Infestação de caramujos preocupa moradores de João Pessoa

caramujo africano

O caramujo africano pode transmitir doenças graves (Foto: Ilustração)

Uma infestação de caramujos africanos está tirando o sossego de moradores em vários bairros de João Pessoa. Segundo eles, com a chuva dos últimos dias a situação ficou ainda pior. O morador Humberto, do Castelo Branco, divulgou um vídeo nas redes sociais mostrando a situação em praças do bairro. O coordenador do Centro de Vigilância Ambiental e Zoonoses da Capital, Nilton Guedes, informou a redação do ClickPB, que ainda nesta segunda-feira (20), equipes estarão realizando uma avaliação no local para combater o molusco.

Nas imagens, divulgadas pelo morador, mostram muitos dos moluscos espalhos e em grandes quantidades na areia molhada pela chuvas. Além dos caramujos africanos, ele também encontra escorpião. “Eu consegui juntar no balde aqui, bastante aqui. Só chover que eles começam a aparecer mais ainda. Preocupação constante não só com a minha família, mas com a vizinhança também”, afirmou.

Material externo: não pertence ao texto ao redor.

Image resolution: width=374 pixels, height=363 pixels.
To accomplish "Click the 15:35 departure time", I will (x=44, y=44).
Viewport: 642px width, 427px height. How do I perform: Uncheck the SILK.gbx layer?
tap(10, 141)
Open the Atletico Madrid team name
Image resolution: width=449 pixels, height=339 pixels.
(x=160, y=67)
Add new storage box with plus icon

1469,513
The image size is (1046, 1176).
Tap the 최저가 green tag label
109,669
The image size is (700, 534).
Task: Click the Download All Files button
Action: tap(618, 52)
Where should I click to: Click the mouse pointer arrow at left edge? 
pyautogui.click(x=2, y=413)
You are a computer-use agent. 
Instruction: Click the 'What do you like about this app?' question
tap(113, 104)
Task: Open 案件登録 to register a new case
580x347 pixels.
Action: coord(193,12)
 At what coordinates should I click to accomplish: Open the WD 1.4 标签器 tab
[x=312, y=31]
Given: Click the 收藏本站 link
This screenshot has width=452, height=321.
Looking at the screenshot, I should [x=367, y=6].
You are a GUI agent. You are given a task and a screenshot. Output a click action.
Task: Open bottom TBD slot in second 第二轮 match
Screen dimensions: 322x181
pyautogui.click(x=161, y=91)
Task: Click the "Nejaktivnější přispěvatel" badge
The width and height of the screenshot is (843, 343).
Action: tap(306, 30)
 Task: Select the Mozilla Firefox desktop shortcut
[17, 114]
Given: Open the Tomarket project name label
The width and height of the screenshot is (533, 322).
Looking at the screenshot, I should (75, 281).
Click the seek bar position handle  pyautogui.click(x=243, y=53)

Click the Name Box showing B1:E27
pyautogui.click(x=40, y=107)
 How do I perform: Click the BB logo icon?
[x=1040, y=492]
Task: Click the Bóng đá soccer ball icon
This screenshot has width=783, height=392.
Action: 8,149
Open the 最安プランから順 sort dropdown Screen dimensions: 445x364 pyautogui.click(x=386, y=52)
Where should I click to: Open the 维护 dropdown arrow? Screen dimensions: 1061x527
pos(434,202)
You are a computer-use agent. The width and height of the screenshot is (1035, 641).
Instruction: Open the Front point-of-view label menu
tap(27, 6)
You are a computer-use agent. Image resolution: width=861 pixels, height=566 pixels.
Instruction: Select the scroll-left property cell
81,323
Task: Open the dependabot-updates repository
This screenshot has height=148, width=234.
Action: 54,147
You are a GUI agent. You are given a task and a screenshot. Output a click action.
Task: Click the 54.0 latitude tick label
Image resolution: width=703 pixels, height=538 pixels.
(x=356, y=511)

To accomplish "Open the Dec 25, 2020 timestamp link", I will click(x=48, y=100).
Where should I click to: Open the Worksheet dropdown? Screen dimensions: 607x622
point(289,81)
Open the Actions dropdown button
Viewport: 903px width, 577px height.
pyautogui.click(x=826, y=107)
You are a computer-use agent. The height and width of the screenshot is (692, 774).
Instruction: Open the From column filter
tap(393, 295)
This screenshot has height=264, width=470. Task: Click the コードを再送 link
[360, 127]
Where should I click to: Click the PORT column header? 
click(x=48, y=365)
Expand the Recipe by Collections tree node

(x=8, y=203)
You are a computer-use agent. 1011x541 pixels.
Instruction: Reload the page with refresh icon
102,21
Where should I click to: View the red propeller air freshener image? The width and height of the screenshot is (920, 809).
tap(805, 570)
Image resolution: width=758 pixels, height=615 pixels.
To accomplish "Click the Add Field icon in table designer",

Nilton Guedes, coordenador do Centro de Vigilância Ambiental e Zoonoses de João Pessoa explicou que o caramujo africano é uma praga que se adapta bem a qualquer ambiente que tenha lugar pra ele se esconder, normalmente come folhas e se multiplica muito rápido. “Ele é resistente a temperaturas mais altas e secas porque ele se enterra no solo nesse período e quando a umidade está adequada e a temperatura, ele sai para se reproduzir”, explicou.

O coordenador da prefeitura disse ainda, que não é indicado aplicar veneno, o certo é pegar e jogar fora. “O controle é feito pela catação manual, a pessoa protege as mãos com saco plástico ou com uma luva, coloca esses caramujos em um balde com água e sabão e espera por algumas horas até que todos morram. Depois de mortos você escorre a água e recolhe os caramujos mortos, de preferência inteiros, no saco de lixo e coloca para o serviço de coleta para ser recolhido e levado ao aterro sanitário”, informou.

O caramujo pode transmitir doenças graves. De acordo com o gerente de Vigilância Epidemiológica de João Pessoa, Daniel Araújo, ainda não tem o registro de nenhuma pessoa ter sido acometida por doença provocada pela praga. “O contato com o muco pode ocorrer um parasitismo. Existem relatos que ele pode causar meningite, mas caso do tipo nunca ocorreu na cidade”, esclarece.